ブログネタとして、家庭菜園のネタは尽きないので、人気があります。書店にいっても、関連書籍が豊富に出そろい、ホームセンターにいっても、家庭菜園用の苗が大量に出ていて、誰でも簡単に始められる環境が、そろっています。

 さらに、戦後はじめてのマイナス金利になったため銀行の住宅ローンも金利が過去最低です。そのおかげで、この辺も新築ラッシュです。一戸建ての家に住んで、やってみたいことの一つが、家庭菜園だと思います。

 そんな、

一戸建てを買って喜んでいる若いお父さんやお母さんの夢と希望を打ち砕く、家庭菜園のデメリットを紹介していきたい

と思います。

草ボウボウ

 梅雨明けには、暑い日中を避けて、朝と夕方、蚊に悩まされつつ、草ボウボウになった畑の草むしりをします。

家庭菜園の利点(メリット)として言われていることの嘘を指摘します。

家の敷地内に野菜があるという安心感や充実感を味わえる?

自宅の庭に野菜や果物など食べ物がなっているというのは、幸せなことだと思います。でも現実は、食べられる野菜ができる期間は短いので、一年中、畑に行けば野菜があるというわけにはいきません。

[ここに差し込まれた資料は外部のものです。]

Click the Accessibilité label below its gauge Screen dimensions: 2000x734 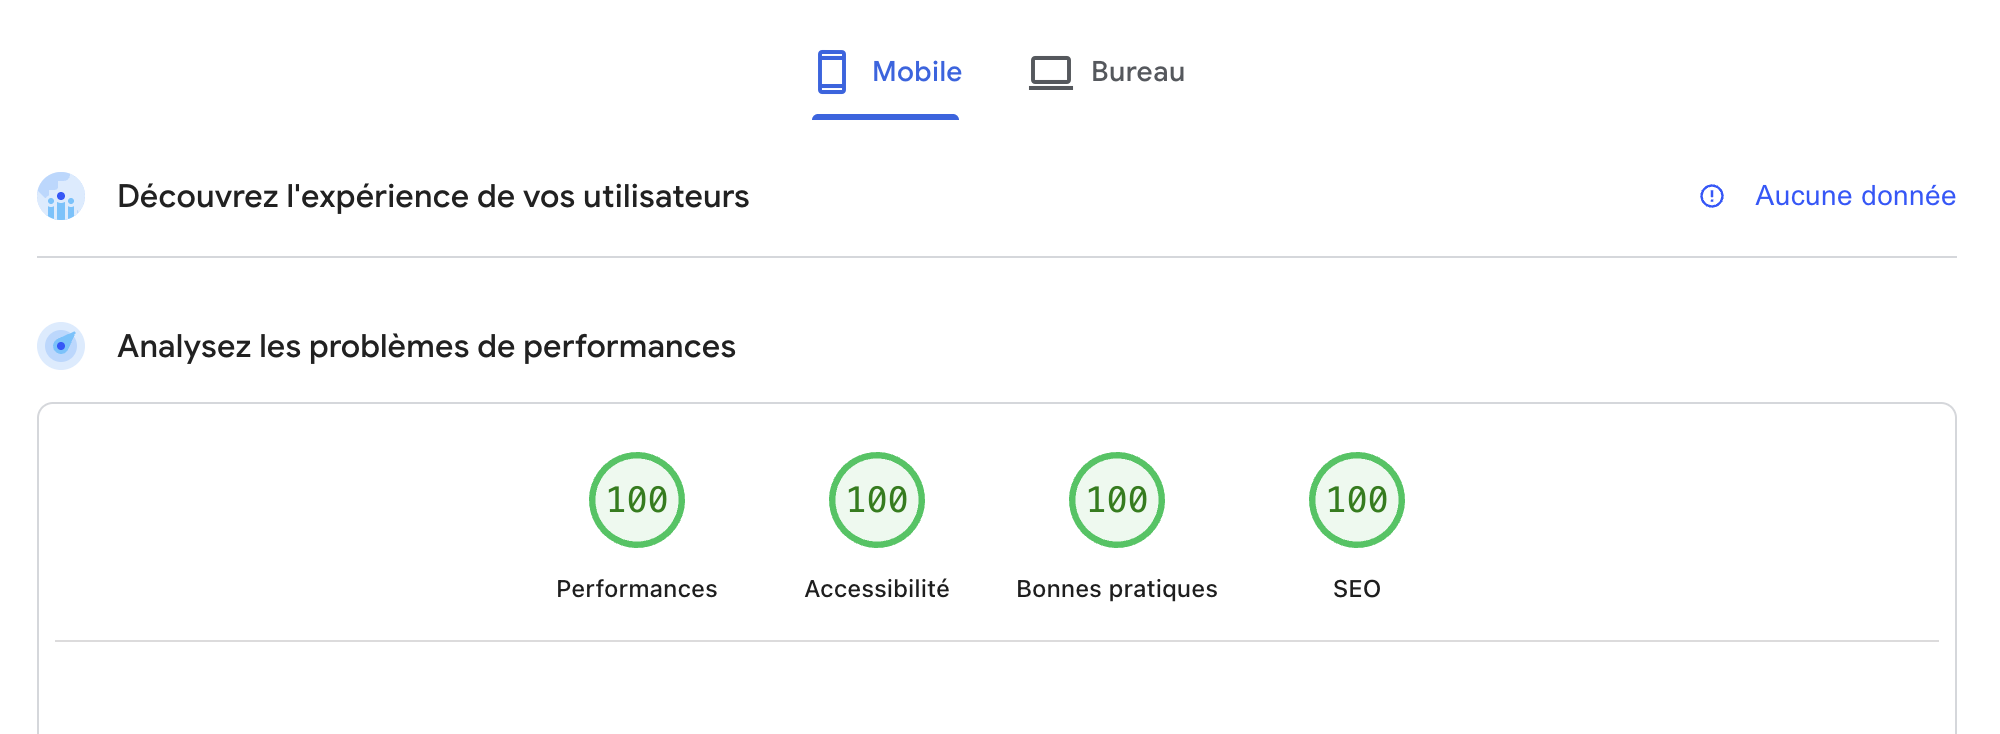(876, 589)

収入が無くなっても畑にあるものだけを食べて生きていける

 人間が生きていく上で、必要なエネルギー元として、お米と芋などの炭水化物を豊富に含んだ穀物や芋類が必要です。一家5人と想定して、大人2人、育ち盛りの子供3人が一年を通して食べるだけの収穫量を得られる土地は、3〜4百坪は必要になります。今は、田舎の地価はタダ同然なので、千坪単位で売買されますが、千坪単位の土地になってくると別次元の手間とコストがかかることをあとで詳述します。

道具や薬なしでは農作物は作れない。

摘果鋏とケース

 畑仕事をするためには、クワ剪定バサミなどの道具、支えるための添え木、防虫ネット、防獣ネット、殺虫剤などの農薬、肥料等、さらに、規模を広げようとすると耕耘機などの管理機が必要になります。すべて、お金のかかるものばかりです。我が家も、過去5年程度の中期的なスパンで採算性をみていますが、道楽レベルの採算割れが続いています。

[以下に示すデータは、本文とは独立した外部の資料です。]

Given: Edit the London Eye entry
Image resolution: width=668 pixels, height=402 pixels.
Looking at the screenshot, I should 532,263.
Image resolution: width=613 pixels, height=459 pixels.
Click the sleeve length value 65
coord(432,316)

 この辺は、実際にやってみないと分からないと思います。

収穫時期が露地物野菜と同じで、大量にできて食べきれずに捨てる。

 ナスは冷凍することで保存できますから、大量に採れても問題が無くなりました。トマトも冷凍にしておいて、冬場に解凍してトマトピューレとして使います。キュウリについては、冷凍しても解凍後に使えないんです。

野菜の収穫

 キュウリの収穫のピークがくると、一日で10本くらい採れるようになるので、食べきれなくなります。そこで、収穫のピークがずれるように、5本ずつ小分けで植えていきます。成長の時期をずらすために、それに見合った苗を買ってきたり、自分で種を植えて苗を作ったり、工夫をしています。

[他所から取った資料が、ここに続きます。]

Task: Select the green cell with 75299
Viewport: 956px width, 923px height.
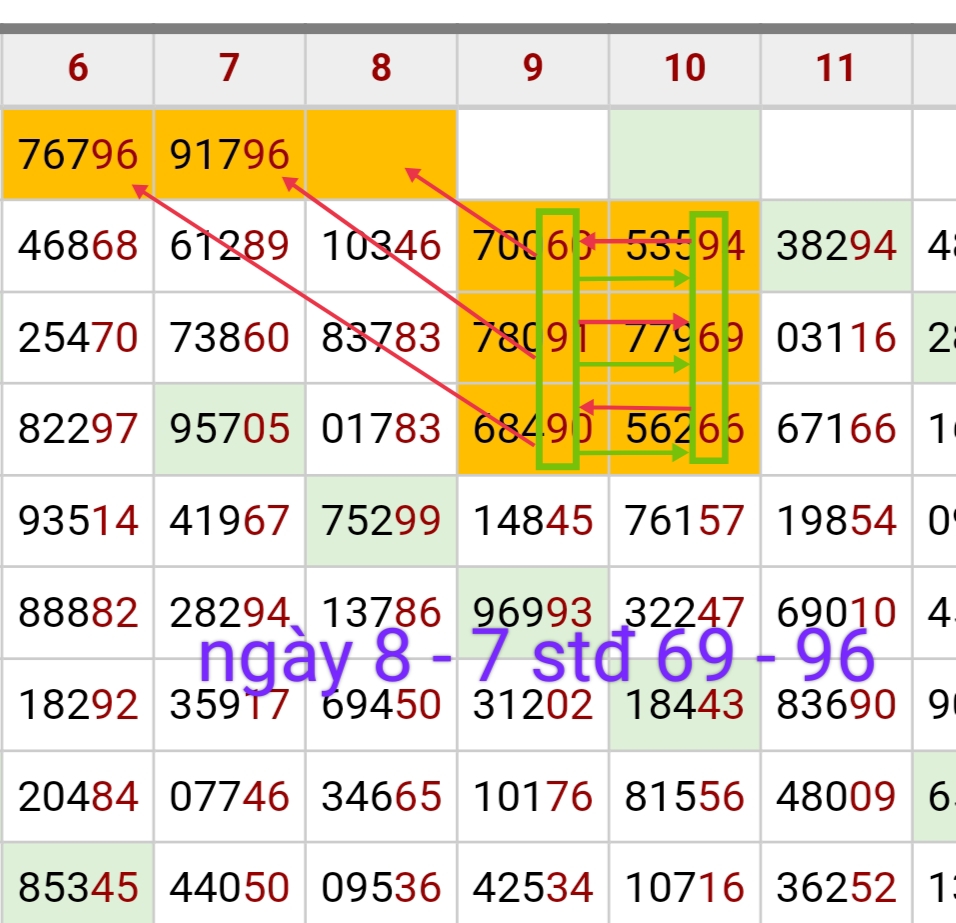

野菜や果物は、気象、天候によって収穫量が大きく変化します。

 台風や爆弾低気圧による風害で畑が全滅なんてことは、我が家も何度も経験してきています。 

日照りによる干ばつや、日照不足による冷害もよくあります。それは、我々の家庭菜園の畑も例外ではありません。商業ベースのプロの農家が育てる野菜ですら育たない気象状況で、素人が育てる野菜が豊作になるなんて、どう考えても無理です。

 台風や気象異常で収穫高が減って、スーパーや道の駅等で野菜の値段が高くなっても、頼みになるはずだった我が家の畑も早々に全滅! なんてことは良くあることです。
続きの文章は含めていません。